While循環中的C ++“或”語句將事情混在一起

Question

我面臨一個小問題，當數組board1[i]或board2[i]僅包含0時，While循環不會停止。

所以寫while ((board1[i] == 0) || (board2[i] == 0))是正確的，因為我想要的是某些板僅包含0時我希望循環也停止。

void ShootAtShip(int board1[], int board2[], string names[], int cap){

const int hit = 0;
int shot = 0;

for (int i = 0; i < cap; i++){

    while ((board1[i] == 0) || (board2[i] == 0)){ //detects if any board has all their ships shot down



        cout << names[1] << " set a position to shoot." << endl;
        cin >> shot;

        while ((shot >= cap) || (shot < 0)) {       //detects if the number is allowed

            cout << "That number is not allowed, "<<  names[1] << " set a position to shoot." << endl;
            cin >> shot;

        }


        if (board1[shot] != 0){

            board1[shot] = 0;
            cout << "Hit!" << endl;
        }

        else{

            cout << "You missed." << endl;
        }

        shot = 0;


        cout << names[0] << " set a position to shoot." << endl;
        cin >> shot;

        while ((shot >= cap) || (shot < 0)) {       //detects if the number is allowed

            cout << "That number is not allowed, " << names[0] << " set a position to shoot." << endl;
            cin >> shot;

        }

        if (board2[shot] != 0){

            board2[shot] = 0;
            cout << "Hit!" << endl;
        }

        else{

            cout << "You missed." << endl;
        }



    }

Answer 1

我想要的是某些板僅包含0時，我希望循環也停止。

我想您寫的恰恰與您想要的相反：

while ((board1[i] == 0) || (board2[i] == 0))
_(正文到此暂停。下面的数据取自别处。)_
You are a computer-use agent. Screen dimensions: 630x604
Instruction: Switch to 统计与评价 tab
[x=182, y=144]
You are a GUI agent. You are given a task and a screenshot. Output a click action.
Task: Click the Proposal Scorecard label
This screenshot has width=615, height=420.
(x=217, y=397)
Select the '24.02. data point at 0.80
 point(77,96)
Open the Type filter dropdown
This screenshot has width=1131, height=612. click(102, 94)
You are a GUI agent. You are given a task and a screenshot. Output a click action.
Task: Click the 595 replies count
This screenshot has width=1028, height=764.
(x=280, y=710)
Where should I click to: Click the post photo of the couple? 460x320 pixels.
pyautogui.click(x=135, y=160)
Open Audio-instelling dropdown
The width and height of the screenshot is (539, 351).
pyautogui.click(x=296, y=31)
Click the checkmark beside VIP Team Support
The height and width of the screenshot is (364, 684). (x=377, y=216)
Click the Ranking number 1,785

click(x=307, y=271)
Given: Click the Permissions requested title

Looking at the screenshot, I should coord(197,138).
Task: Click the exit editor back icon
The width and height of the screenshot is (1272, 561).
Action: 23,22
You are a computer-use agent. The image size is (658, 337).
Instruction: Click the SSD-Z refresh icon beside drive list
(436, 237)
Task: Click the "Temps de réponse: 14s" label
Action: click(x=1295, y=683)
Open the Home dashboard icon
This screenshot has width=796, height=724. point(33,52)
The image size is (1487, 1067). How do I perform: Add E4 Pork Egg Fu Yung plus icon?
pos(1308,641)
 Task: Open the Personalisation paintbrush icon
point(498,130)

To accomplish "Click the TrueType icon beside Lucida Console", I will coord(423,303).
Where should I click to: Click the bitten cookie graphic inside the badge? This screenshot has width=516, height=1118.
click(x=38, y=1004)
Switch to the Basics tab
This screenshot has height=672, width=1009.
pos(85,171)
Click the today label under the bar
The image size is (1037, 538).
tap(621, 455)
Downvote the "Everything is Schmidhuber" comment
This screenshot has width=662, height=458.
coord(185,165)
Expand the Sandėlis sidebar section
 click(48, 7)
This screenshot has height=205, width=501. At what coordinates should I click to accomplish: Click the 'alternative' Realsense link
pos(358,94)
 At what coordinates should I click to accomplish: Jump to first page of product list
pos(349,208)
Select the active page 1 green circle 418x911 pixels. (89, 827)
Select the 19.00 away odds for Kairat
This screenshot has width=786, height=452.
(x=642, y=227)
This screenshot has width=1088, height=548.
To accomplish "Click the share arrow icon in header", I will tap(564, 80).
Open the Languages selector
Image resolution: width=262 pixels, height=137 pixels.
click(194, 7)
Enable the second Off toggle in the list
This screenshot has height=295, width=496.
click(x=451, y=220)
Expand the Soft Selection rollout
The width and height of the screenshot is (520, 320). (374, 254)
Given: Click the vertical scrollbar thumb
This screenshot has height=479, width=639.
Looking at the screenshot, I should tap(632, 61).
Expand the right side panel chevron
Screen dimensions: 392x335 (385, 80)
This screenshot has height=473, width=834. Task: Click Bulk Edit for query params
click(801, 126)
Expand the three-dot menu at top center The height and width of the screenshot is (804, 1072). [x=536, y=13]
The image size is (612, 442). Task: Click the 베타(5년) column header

如果board1 [i]等於零，或者如果board2 [i]等於零 ， 則將執行上述操作。 如果您想在兩者之一為零時停止它，則應該寫

while (!((board1[i] == 0) || (board2[i] == 0)))

注意！ （不是）開頭。 同樣，你也可以寫

while (board1[i] != 0 && board2[i] != 0)

Answer 2

只是寫而不是

while ((board1[i] == 0) || (board2[i] == 0))

如果您希望兩個板同時需要為0，請寫

while (board1[i] != 0 && board2[i] != 0)

否則，如果其中一個董事會需要為0退出，則

while (board1[i] != 0 || board2[i] != 0)

Answer 3

您要說的是，如果任一板的零位繼續前進。 您要說的是，直到一個董事會沒有董事會為止。

for (int i = 0; i < cap; i++){

while ((board1[i] == 0) || (board2[i] == 0)){ //ACTUALLY DETECTS IF EITHER 
//BOARD HAS A ZERO AT INDEX i 

這部分是錯誤的。 您從索引零開始，檢查是否EITHER board1或board2在該索引中為0，然后執行while循環填充UNTIL board1 [i]！= 0 && board2 [i]！=0。這意味着您一旦找到零索引就永遠不會停止循環，這意味着游戲不會結束。

您需要做的是改為分別遍歷每個數組，看看是否滿足條件，然后決定要做什么。 親身？ 我會在兩個陣列中尋找一個。 在這兩個數組中並非全為零。 這樣，您就無需尋找停止的理由。 讓您的程序變得懶惰：除非有理由繼續，否則請停止。

遵循以下內容，看其中一個是否全為零：

bool boardOneAllZeroes = false;
bool boardTwoAllZeroes = false;
//So if board one is all zeroes OR board two is all zeroes, stop looping.
while(!boardOneAllZeroes && !boardTwoAllZeroes)
{
    boardOneAllZeroes = true;
    boardTwoAllZeroes = true;
    //The above two lines basically say "This loop isn't going to keep 
    //going unless you give me a good reason to later on.
    //Next we go through each index in both arrays looking for a one.
    for(int i = 0; i < cap; i++)
    {
        //If we find a one in board one, then board one is not all zeroes. 
        //Set it back to false
        if(board1[i] == 1)
        {
             boardOneAllZeroes = false;
        }
        //Same thing with board two.
        if(board2[i] == 1)
        {
             boardTwoAllZeroes = false;
        }
    }
    //Check to make sure both still have a one, because we don't need to keep going 
    //if both are all zeros.
    if(!boardOneAllZeroes && !boardTwoAllZeroes)
    {
        do game things
    }
}

從本質上講，您首先在每次迭代中都說“直到我有理由認為否則，木板都是零”。 然后設法證明木板不是全零。 然后，如果其中一個全為零，則不執行任何操作並停止游戲。